Starting at the line that contains "Screen dimensions: 1000x866" and ending with the line that contains "Click the tall", write those lines out again, swapping "background" for "foreground" and leaving everything else unchanged.

**Data for processing:**
↓

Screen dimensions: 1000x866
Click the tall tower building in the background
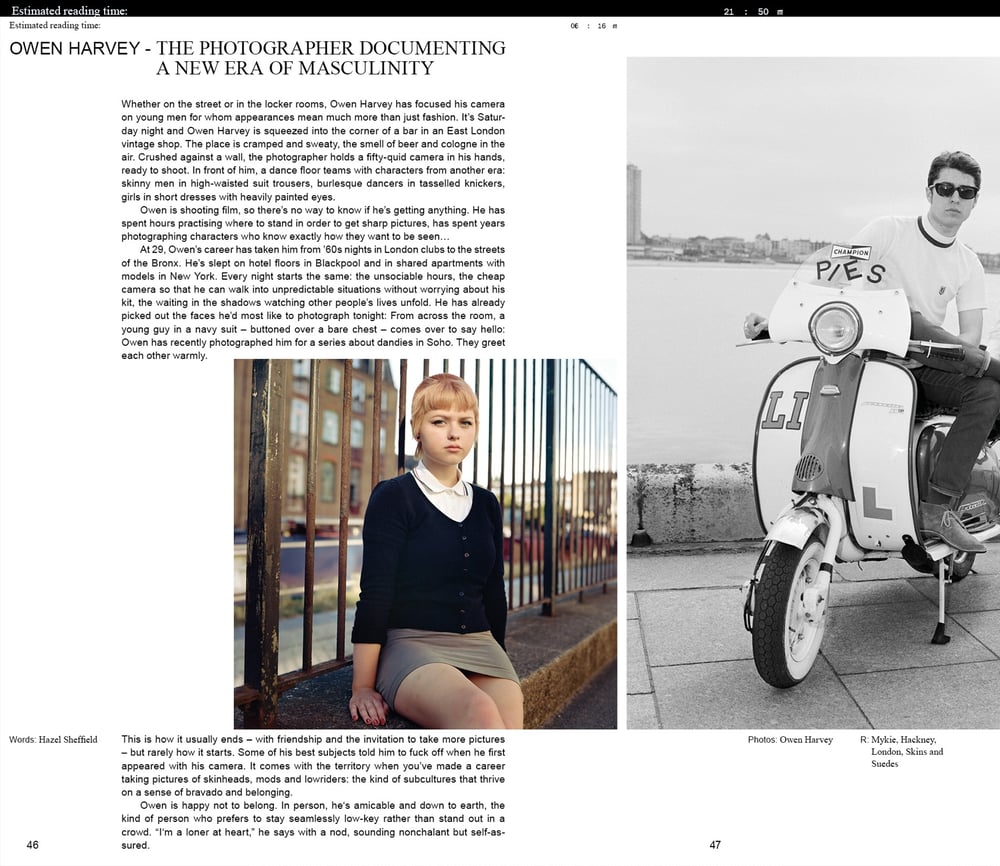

↑
↓

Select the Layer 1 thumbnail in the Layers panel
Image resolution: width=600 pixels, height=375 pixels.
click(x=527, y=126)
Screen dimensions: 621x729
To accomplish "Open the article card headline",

↑

**Expected answer:**
Screen dimensions: 1000x866
Click the tall tower building in the foreground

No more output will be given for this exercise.